Because Michael said he was using a linear spline, I assumed that the two linear splines should intersect exactly over the change point (i.e. the function is continous at the change point, although the first derivative is not), even though the code in the Michael's error message seems to suggest otherwise. So I'm assuming you want a linear spline that is continuous over the change point. Under this assumption, for any two values of X in the data, there are infinitely many positions between these two x's where the spline knot may be. Using the mixture approach in the Stan manual, it's impossible to marginalize over all these values (at least, I'm not sure how to). So I propose an adaptation.

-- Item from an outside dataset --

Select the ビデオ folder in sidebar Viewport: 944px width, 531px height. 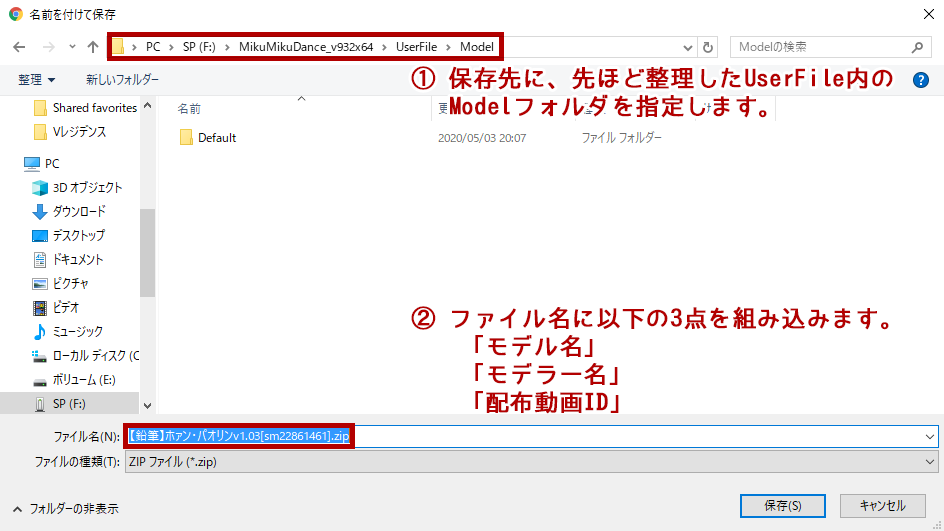click(x=66, y=307)
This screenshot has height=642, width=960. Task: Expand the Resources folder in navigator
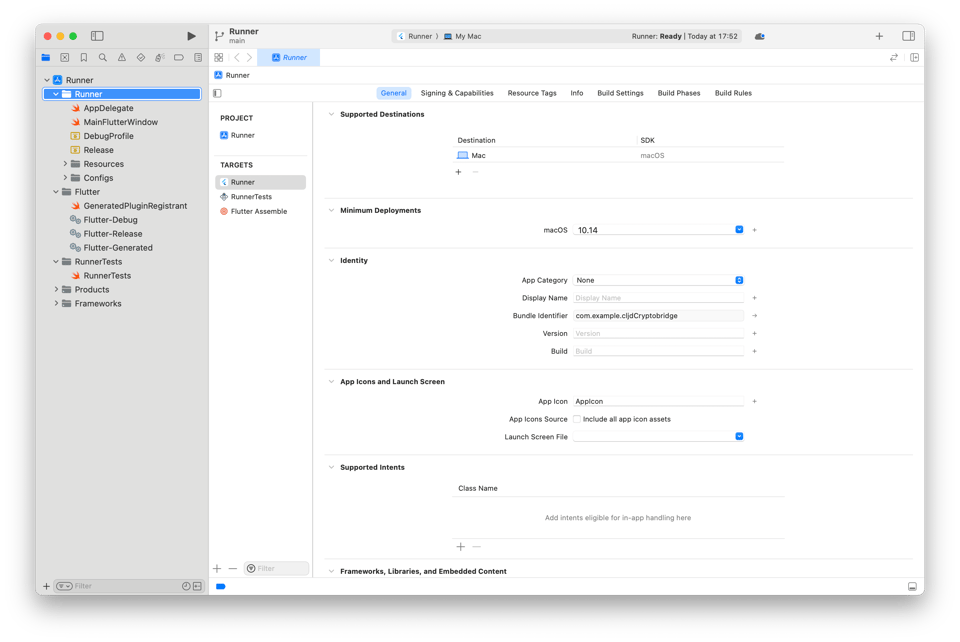65,164
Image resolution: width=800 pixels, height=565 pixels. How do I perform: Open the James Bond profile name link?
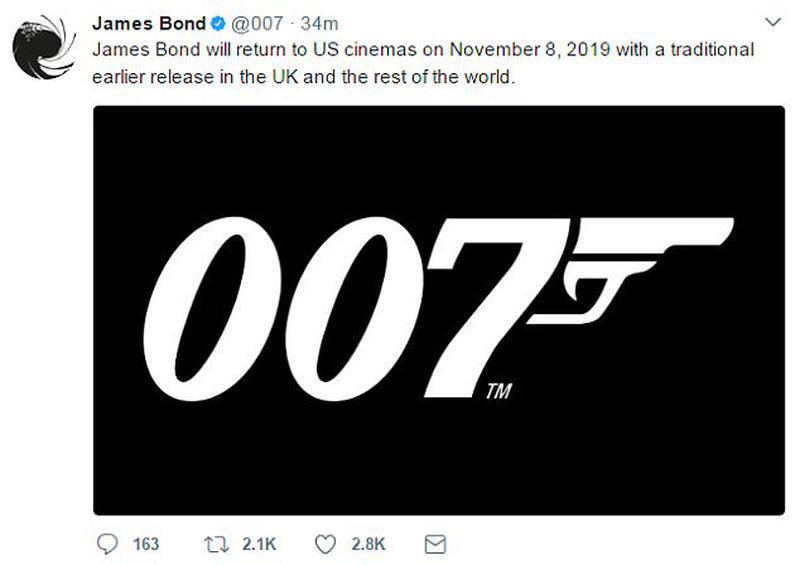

Specify the change point itself as a latent unknown variable cp_x with unknown mean mu_cp and standard deviation sigma_cp, and then for M mixture components (for each consecutive pair of x's in the data) specify a parameter for the position of a potential change point cp_x[m] between the consecutive two values of x, such that:

cp_x[m] ~ normal(mu_cg, sigma_cg) T[x1, x2];  // x1 and x2 are two consecutive observed values of x

Finally, weight each mixture component representing the interval (x1,x2) by the normal CDF(x2, mu_cp, sigma_cp) - CDF(x1, mu_cp, sigma_cp).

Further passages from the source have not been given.